+++ Texte cité

Les attentes communes des Européens sont loin des clivages exacerbés par les politiques. C’est ce que souligne l’initiative WeEuropeans, qui a mobilisé 2 millions de personnes et suscité 30 000 propositions.
La campagne a commencé le 15 décembre par un appel publié dans plusieurs États membres. Une question simple et ouverte lancée à tous les Européens : comment réinventer l’Europe ?
30 000 propositions et 2 millions de votes plus tard, WeEuropeans présente les dix idées qui ont récolté le plus d’adhésion de la part des Européens. Au programme, beaucoup de questions de justice sociale et climatique.
Trouver le consensus
« Ces dernières années, on assiste à un débat public drogué aux clivages », explique l’un des instigateurs de l’initiative, Axel Dauchez, fondateur de make.org. « Pour des raisons d’efficacité, le débat politique se concentre sur ce qui divise les gens. Il y a bien sûr plein de choses sur lesquelles les gens ne sont pas d’accord et la démocratie est là pour les traiter. En revanche, cela nous fait perdre notre base commune. »
Leur pari a donc été de retrouver la base commune, les actions que les citoyens attendent de l’UE et sur lesquelles ils sont d’accord. « C’était un pari énorme », admet Axel Dauchez, mais « cette base commune existe, et c’est le début d’une réappropriation démocratique » de l’Union.
C’est le cas des questions d’environnement et de climat, par exemple. Un sujet qui inquiète nombre de citoyens et sur lequel ils estiment que c’est au niveau européen que les choses peuvent bouger. Et de fait : quatre des dix propositions présentées touchent directement à ce sujet.
« Je suis heureux de voir que plusieurs propositions parlent du climat », s’est d’ailleurs réjoui Jo Leinen, élu allemand du S&D. Il souligne que les législations en place sont bonnes, mais que leur concrétisation nécessitera l’engagement de tous les secteurs et de tous les citoyens.
« On voit ici que le sujet de l’immigration, qui fait tellement les gros titres et dont se servent les hommes politiques, n’est pas ce qui préoccupe le plus nos citoyens. Le sujet de fond, la constante, c’est l’environnement », a-t-il ajouté. Or, si la protection du climat et de l’environnement sont les enjeux majeurs des années à venir, cette analyse n’est pas tout à fait juste, comme le souligne Axel Dauchez : « l’immigration est un sujet qui est ressorti très nettement, mais qui n’est pas entré dans la base commune, puisque justement là-dessus les gens sont très divisés ».

++++++
+++ Données enregistrées

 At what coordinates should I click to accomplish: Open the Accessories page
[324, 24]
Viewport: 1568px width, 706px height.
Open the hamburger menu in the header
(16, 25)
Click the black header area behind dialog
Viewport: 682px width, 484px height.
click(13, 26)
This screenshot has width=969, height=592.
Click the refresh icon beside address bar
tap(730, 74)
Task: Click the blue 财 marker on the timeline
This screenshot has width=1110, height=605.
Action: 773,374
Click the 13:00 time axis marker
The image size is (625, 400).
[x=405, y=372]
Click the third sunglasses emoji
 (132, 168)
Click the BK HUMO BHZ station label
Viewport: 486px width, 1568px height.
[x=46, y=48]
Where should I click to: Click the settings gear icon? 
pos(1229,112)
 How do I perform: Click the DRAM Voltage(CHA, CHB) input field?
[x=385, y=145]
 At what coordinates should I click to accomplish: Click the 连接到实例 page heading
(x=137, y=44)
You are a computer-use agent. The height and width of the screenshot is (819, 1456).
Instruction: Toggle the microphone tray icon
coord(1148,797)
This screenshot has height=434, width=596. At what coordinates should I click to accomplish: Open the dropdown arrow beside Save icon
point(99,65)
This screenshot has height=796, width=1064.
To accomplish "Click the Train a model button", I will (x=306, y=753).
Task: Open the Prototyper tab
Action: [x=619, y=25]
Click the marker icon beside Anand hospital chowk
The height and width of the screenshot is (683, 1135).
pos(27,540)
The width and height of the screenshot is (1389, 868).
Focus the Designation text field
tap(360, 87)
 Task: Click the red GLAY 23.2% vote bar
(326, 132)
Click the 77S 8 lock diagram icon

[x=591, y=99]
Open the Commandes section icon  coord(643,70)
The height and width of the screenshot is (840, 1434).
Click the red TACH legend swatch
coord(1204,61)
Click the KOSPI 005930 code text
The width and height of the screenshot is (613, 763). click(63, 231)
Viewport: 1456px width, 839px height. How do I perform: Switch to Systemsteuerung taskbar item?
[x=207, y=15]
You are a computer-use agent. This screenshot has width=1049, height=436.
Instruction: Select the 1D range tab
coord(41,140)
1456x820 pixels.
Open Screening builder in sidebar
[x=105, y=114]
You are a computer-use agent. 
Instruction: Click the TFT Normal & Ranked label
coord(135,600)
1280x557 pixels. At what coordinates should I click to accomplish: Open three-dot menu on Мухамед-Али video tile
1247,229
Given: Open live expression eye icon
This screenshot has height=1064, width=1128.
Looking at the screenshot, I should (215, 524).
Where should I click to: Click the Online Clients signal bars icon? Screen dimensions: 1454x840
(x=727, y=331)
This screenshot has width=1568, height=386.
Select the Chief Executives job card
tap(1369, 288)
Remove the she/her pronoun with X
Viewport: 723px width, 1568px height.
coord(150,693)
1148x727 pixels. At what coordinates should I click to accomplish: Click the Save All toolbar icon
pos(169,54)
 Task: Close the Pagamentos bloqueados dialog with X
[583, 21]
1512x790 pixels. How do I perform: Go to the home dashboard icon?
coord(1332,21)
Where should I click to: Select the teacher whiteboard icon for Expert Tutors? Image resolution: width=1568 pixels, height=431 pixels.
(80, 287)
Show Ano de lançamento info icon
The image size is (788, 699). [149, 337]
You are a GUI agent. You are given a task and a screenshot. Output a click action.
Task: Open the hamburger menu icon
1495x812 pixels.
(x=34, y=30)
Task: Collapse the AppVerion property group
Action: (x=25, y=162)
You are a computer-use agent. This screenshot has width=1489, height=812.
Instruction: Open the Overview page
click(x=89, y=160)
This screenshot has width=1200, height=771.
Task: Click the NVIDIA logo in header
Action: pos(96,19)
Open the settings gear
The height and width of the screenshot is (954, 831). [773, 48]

++++++

[Consigne]:
Reprenez le passage du texte sur l'initiative WeEuropeans qui s'ouvre sur les mots « Les attentes communes » et se clôt sur « sociale et climatique. », en remplaçant « Européens » par « citoyens européens ».

[Réponse]:
Les attentes communes des citoyens européens sont loin des clivages exacerbés par les politiques. C’est ce que souligne l’initiative WeEuropeans, qui a mobilisé 2 millions de personnes et suscité 30 000 propositions.
La campagne a commencé le 15 décembre par un appel publié dans plusieurs États membres. Une question simple et ouverte lancée à tous les citoyens européens : comment réinventer l’Europe ?
30 000 propositions et 2 millions de votes plus tard, WeEuropeans présente les dix idées qui ont récolté le plus d’adhésion de la part des citoyens européens. Au programme, beaucoup de questions de justice sociale et climatique.